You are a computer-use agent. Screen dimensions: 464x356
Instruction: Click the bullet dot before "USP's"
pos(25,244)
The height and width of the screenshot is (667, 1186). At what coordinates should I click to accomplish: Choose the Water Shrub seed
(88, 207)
====
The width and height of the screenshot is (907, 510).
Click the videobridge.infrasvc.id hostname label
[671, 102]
====
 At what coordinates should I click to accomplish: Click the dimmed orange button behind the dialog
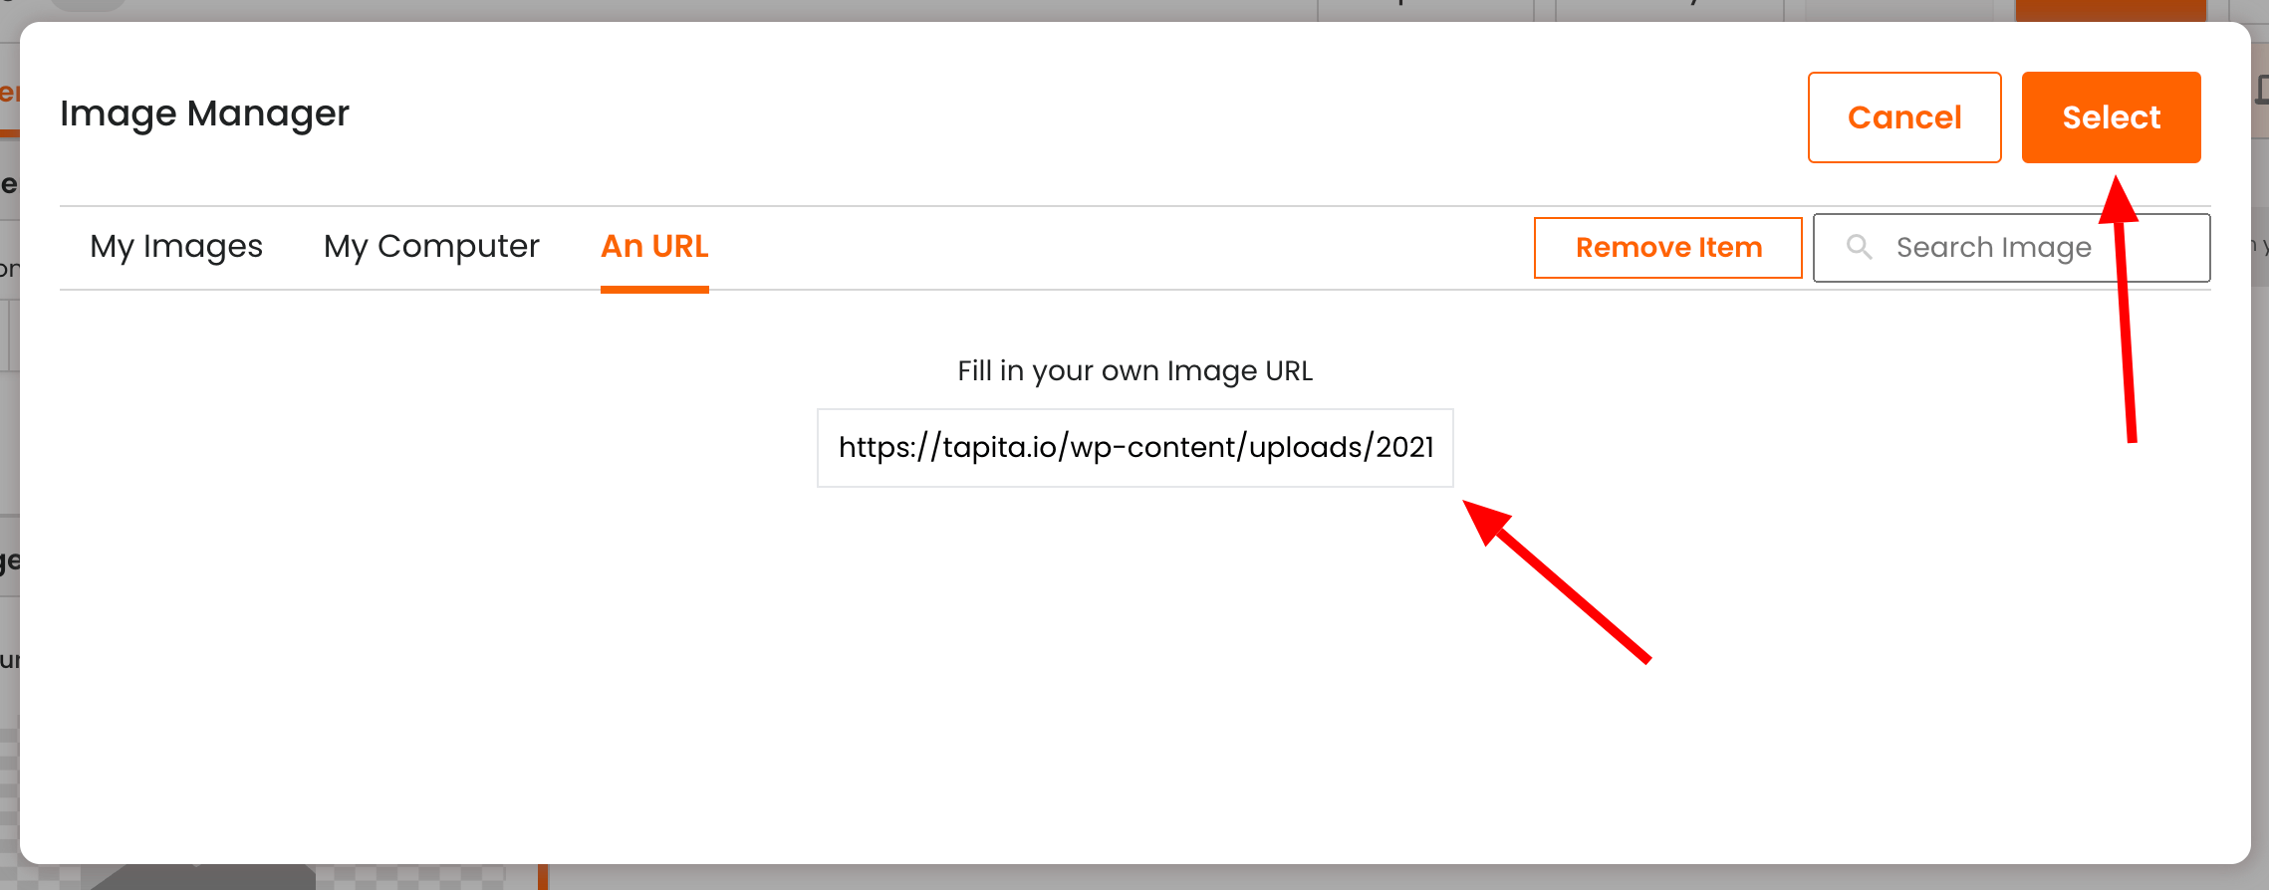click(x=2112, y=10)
====
» PROBLEM DESCRIPTION: Gather every row above that contains the word "screenshot" and copy each one in full. Case counts.

» RESULT OF THIS EXERCISE:
The height and width of the screenshot is (667, 1186). At what coordinates should I click to accomplish: Choose the Water Shrub seed
The width and height of the screenshot is (907, 510).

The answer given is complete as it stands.